◆ **PASSAGE TO READ**:

A Summary of What You Should Know About Assembly Code

As of 2023, I have stopped requiring you to write / parse assembly code on CS360 exams, and I don't require you to "read the stack." Instead, below is a list of 20 points that you have to know about assembly code for the exam.
  1. High level programs compile down to machine instructions, which are stored in memory, and and executed more or less sequentially by the CPU.

  2. The interaction between the CPU and memory is very primitive. The only operations that are performed are "loads", from memory locations to registers, and "stores", from registers to memory locations. Otherwise, all activity is from register to register.

  3. There are three special registers that facilitate compiling programs and executing them: The program counter, the stack pointer and the frame pointer.

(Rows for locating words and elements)

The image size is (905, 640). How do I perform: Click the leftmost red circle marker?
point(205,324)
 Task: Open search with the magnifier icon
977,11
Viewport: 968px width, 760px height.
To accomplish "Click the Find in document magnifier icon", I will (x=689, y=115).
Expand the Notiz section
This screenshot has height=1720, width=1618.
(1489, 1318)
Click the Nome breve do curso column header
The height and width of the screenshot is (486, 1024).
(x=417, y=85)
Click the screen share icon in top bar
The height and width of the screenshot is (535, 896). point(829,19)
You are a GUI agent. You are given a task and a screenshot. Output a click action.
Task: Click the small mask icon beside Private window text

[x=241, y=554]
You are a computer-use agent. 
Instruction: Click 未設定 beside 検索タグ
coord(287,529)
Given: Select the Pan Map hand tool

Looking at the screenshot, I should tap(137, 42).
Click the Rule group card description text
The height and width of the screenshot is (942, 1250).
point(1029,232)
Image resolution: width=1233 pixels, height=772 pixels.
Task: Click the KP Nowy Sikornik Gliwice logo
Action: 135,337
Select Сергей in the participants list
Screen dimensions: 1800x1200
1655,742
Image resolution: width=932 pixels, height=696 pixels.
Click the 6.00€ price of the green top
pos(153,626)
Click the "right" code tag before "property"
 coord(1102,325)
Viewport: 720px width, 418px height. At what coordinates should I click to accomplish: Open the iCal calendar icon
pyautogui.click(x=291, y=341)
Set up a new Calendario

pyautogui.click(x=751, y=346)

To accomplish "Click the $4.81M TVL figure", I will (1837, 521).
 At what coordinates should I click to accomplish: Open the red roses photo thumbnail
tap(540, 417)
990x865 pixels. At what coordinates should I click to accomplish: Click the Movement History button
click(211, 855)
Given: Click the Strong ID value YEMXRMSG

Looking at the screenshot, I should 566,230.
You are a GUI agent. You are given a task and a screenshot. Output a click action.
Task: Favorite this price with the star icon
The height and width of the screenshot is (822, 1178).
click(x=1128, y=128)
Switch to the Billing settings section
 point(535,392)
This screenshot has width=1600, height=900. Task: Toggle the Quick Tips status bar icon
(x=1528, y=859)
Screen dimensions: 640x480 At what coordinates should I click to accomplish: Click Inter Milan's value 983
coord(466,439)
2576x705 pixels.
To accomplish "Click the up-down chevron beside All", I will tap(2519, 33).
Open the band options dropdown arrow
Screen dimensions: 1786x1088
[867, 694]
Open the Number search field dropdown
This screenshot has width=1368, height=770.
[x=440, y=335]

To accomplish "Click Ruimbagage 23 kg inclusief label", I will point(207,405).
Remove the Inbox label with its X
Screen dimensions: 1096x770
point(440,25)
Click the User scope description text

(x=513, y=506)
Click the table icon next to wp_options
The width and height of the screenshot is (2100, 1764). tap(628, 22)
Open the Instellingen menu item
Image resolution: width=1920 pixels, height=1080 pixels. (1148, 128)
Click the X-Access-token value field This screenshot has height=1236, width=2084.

◆ **YOUR TASKS**:
- a) Return the part of the assembly code summary that opens with the words containing "A Summary of" and closes with "by the CPU.".
- b) Translate this sentence from the assembly code summary into Spanish: "The interaction between the CPU and memory is very primitive."
Work from the assembly code summary alone.

◆ **TASK RESULTS**:
- a)
A Summary of What You Should Know About Assembly Code

As of 2023, I have stopped requiring you to write / parse assembly code on CS360 exams, and I don't require you to "read the stack." Instead, below is a list of 20 points that you have to know about assembly code for the exam.
  1. High level programs compile down to machine instructions, which are stored in memory, and and executed more or less sequentially by the CPU.

- b) La interacción entre la CPU y la memoria es muy primitiva.